Wednesday, September 17th, 2008

Monday witnessed a fall in US currency in Asian trade bazaar, as Lehman Brothers statement raised concerns regarding stability of financial system of United States. The Brothers sparked possibility of rate cut by Federal Reserve, by confirming about their plans for filing for bankruptcy.

From Friday’s closing point of 107.86, US dollar fell 2.3 percent down at 105.45 yen . Whereas the euro stumbled from 153.43 to 152.26 yen. With trade being thin during holiday in Japan, yen gained heavy with investors hanging on to it. Yen hasn’t gained this big since 2002.

On Sunday, chain of urgent and emergency actions was taken by Federal Reserve. The measures were aimed at controlling economical markets as well as to calm down commotion or disturbance following the end of Lehman. Out of the steps measures, one major step was to take equities the same as collateral. According to this change, equities will taken as collateral in support of cash at special credit facility. Fed has taken such step first time in its history so far.

Head of investment research at Bank Julius Baer, V. Anantha Nageswaran, called Federal Reserve’s such ability as a negative point for the United States currency.
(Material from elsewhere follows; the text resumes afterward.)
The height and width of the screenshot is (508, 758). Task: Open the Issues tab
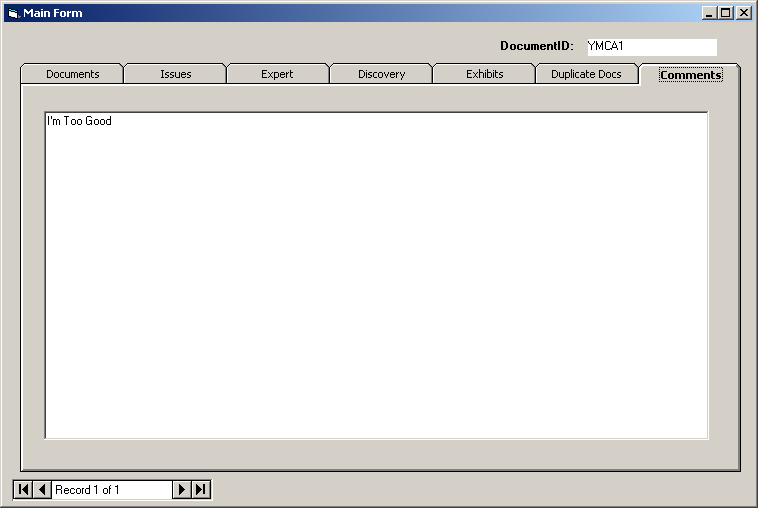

On Monday, Treasuries scaled on to the concern regarding Lehman, as the measures for rescuing Wall Street investment bank weakened along with the talks that insurer AIG was in quest for urgent funding. According to the statement made by Lehman Brothers, the firm would file for economic failure. Lehman also added that the filing would not include any of its broker-dealer subsidiaries.

In the meantime, reports came regarding acquirement of Merrill Lynch & Co Inc by Bank of America Corp for an amount of $44 billion.

Head of bond fund Pimco, bill gross, said that the decision of filing for bankruptcy could lead to turbulence in the market.